Tendo como inspiração esta bem-sucedida montagem é que agora temos no espaço do 033 Rooftop, no complexo JK Iguatemi, até o dia 12 de maio, o Cabaret Kit Kat Club, fruto da colaboração entre a produtora Marilia Toledo e o diretor Kleber Montanheiro.
Deste modo se você for a esse show esperando uma cópia da versão cinematográfica de Liza Minelli, você vai deixar o teatro pensando que comprou para ver o show errado, mas acredite, certamente não sairá decepcionado. Esta produção é um ataque aos sentidos, parecendo estar à espreita nas profundezas da depravação, no poço da sensualidade, no ponto fraco do monstro emergente e austero do fascismo. Esta não é uma interpretação brilhante e alegre, sobrecarregada de showbiz, glamorizada ou chamativa desta história frequentemente contada, mas atrevo-me a sugerir que se John Van Druten, Christopher Isherwood ou Joe Masteroff, John Kander e Fred Ebb estivessem na plateia, eles poderiam muito bem ter se levantado para aplaudir a profundidade sombria, decadente e bastante perturbadora desta produção.
A direção é crucial para dar vida à visão do diretor e manter o interesse do público, e aqui temos uma encenação inovadora de Montanheiro utilizando de todos os recursos disponíveis, aproveitando ao máximo o grande espaço do 033 Rooftop, o remodelando admiravelmnte. Ele conserva o ritmo da obra bem fluído, o que é fundamental para manter o interesse do público num musical de quase três horas de duração.
Realmente toda a produção é um triunfo para Kleber, que não só idealizou radicalmente o espaço desenhando o cenário, mas preservando seu imaginário estético tão característico, também criou os figurinos, o design de produção enfim, que captura perfeitamente e de forma desconstruída a atmosfera pansexual do Kit Kat Club e da época em que a peça se passa, refletindo adequadamente a Berlim dos anos 1930. Segundo Kleber “a ideia é transportar as pessoas para dentro do Kit Kat Club, onde se passa a história.

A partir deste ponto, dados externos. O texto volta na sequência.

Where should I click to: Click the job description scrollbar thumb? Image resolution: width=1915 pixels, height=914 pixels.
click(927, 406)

Então, vamos transformar o 033 Rooftop espalhando mesinhas por todo o espaço e criaremos cenas no meio da plateia, de modo que o público faça parte da encenação e seja transportado para a virada de 1929 para 1930. Também queremos explorar essa ideia sensorial com a ajuda de efeitos de som e de luz”. Para tanto os cenários concebidos são baús de viagem que se abrem em forma de pop-up, e de lá saem ora a pensão de Fräulein Schneider, a frutaria de Herr Schultz ou o quarto de Clifford Bradshaw. O Kit Kat Club em si é como se fosse um picadeiro no meio do salão que se conecta por duas espécies de pontes retráteis, ótima solução que ainda delimita o realismo das cenas berlinenses com o desvario do cabaré. Esta divisão entre esses dois mundos é reforçada pelo desenho de luz de Gabriele Souza, ocupando todo o ambiente onde até as luminárias que ficam nas mesinhas, em determinado momento, integrarão a mise-en-scène.

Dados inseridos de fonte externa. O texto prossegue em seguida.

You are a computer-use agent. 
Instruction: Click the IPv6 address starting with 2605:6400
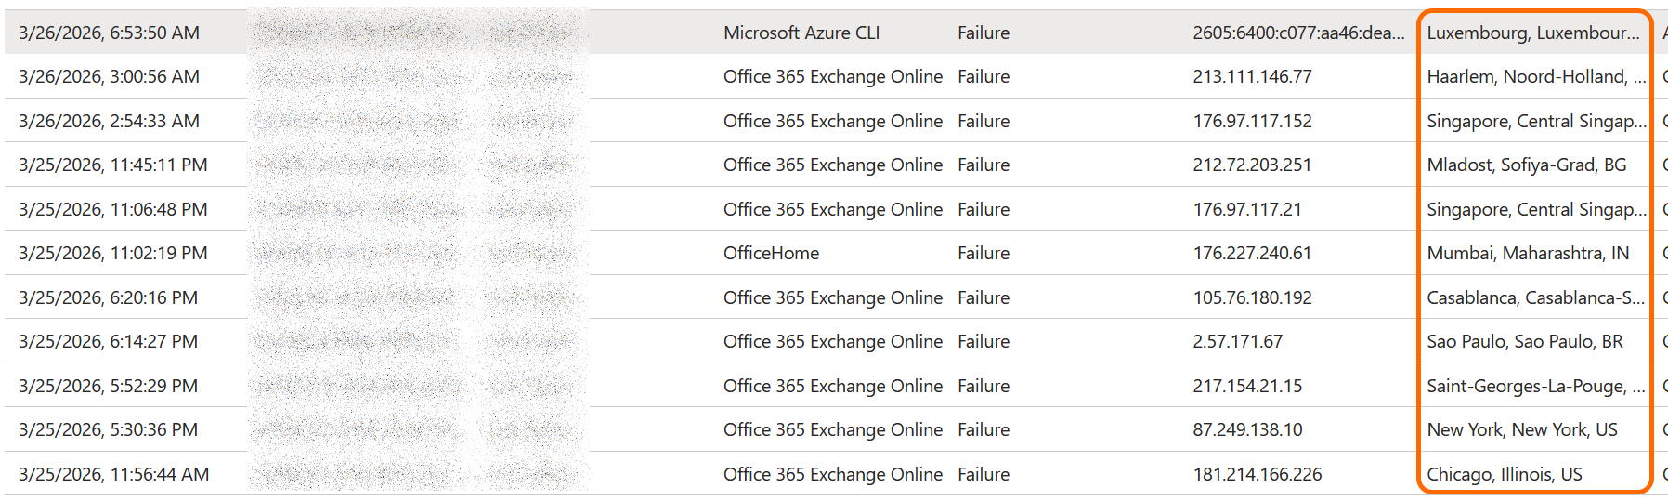click(1298, 33)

Não vou fingir que sou especialista no vestuário dos clubes da falecida República de Weimar. Mas eu diria que Montanheiro canalizou o espírito deles, acrescentando um pouco de modernismo sedutoramente anacrônico e afastando as coisas da 'sensualidade' levemente boba das produções recentes deste show: os figurinos são angulares, vívidos, um tanto grotescos. Há uma aspereza estranha e um sentimento de confronto e maldade, um sentimento de que deixamos o mundo para trás: podemos realmente imaginar este lugar como uma estranha bolha noturna afastada das realidades cada vez mais sombrias da Alemanha lá fora. Os rostos dos artistas, com ótimo visagismo de Louise Helène, e perucas de Malonna, são sarcásticos ou sinistros, não submissos ou luxuriosos.

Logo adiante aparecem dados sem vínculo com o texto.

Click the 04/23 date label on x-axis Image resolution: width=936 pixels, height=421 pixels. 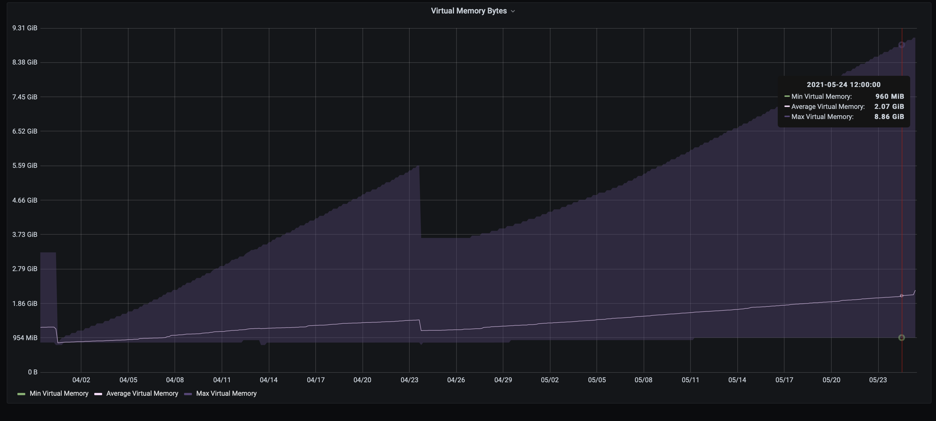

As coreografias pulsantes e contagiantes de Bárbara Guerra garantem que todos os números sejam entregues com alta qualidade. São desafiadoras, quase uma pintura cubista, transformando-as em algo grotesco e provocativo, mas soberbamente apropriadas e eficazes. A feiúra das formas e padrões corporais em Eu Estou Tranquilo/Money, Money acentua a vulgaridade dos ricos decadentes e o desejo de riqueza, por mais ignóbil que fosse. Um Trio foi uma orgia virtual, e eu sugiro fortemente que você não conte à mamãe o que as dançarinas fazem neste número. Dança do Telefone, uma canção que geralmente não é coreografada, aqui se torna um delicioso charleston e um dos grandes números do show. Nada disso teria funcionado, é claro, sem um conjunto de dança dedicado e, individual e coletivamente, os dançarinos mergulharam resplandecentemente no tema e na forma do conceito de sua coreógrafa. Muito ecléticos, este ensemble incrível é uma mistura de tipos formado pelos garotos e garotas do Kit Kat Alvinho de Pádua, Ana Araújo, Bruno Albuquerque, Daniel Caldini, Gabriel Malo, Hipólyto, Larissa Noel, Mari Saraiva, Maria Clara Manesco, Marisol Marcondes, Moira Osório e Tiago Dias, que só não dão um show, como também interagem com a plateia, além de Nick Vila Maior, como Max, o dono do cabaré.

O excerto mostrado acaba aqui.